#### Assignment
Starting with the line that contains "Blog (7, 2413)" and stopping after the line that contains "[Facebook] (44, 162)", copy the entries below exactly. Include nothing else.

#### Records shown
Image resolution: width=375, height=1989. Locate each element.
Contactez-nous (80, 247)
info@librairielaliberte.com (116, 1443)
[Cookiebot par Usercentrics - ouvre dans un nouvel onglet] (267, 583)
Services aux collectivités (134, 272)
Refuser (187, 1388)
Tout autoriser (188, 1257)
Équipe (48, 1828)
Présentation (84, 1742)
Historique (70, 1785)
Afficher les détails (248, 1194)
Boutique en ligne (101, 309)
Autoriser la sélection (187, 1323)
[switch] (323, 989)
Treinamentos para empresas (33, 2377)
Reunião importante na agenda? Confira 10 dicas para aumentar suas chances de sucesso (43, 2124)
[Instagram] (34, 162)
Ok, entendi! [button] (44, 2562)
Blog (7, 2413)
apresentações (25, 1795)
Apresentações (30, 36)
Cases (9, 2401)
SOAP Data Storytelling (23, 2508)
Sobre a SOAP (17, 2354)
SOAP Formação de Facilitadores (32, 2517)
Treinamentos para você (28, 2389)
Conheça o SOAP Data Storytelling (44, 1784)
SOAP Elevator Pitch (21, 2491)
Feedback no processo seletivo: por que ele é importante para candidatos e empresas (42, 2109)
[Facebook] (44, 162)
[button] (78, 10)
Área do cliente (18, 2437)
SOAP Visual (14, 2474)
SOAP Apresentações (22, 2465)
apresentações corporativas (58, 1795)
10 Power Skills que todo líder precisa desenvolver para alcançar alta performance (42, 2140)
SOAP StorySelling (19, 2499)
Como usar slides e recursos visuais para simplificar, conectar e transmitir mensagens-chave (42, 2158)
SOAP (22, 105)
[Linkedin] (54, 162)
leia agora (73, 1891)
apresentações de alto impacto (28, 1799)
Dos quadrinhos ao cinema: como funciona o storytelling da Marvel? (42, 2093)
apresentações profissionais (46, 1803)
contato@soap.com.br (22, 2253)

#### Result of the exercise
Blog (7, 2413)
apresentações (25, 1795)
Apresentações (30, 36)
Cases (9, 2401)
SOAP Data Storytelling (23, 2508)
Sobre a SOAP (17, 2354)
SOAP Formação de Facilitadores (32, 2517)
Treinamentos para você (28, 2389)
Conheça o SOAP Data Storytelling (44, 1784)
SOAP Elevator Pitch (21, 2491)
Feedback no processo seletivo: por que ele é importante para candidatos e empresas (42, 2109)
[Facebook] (44, 162)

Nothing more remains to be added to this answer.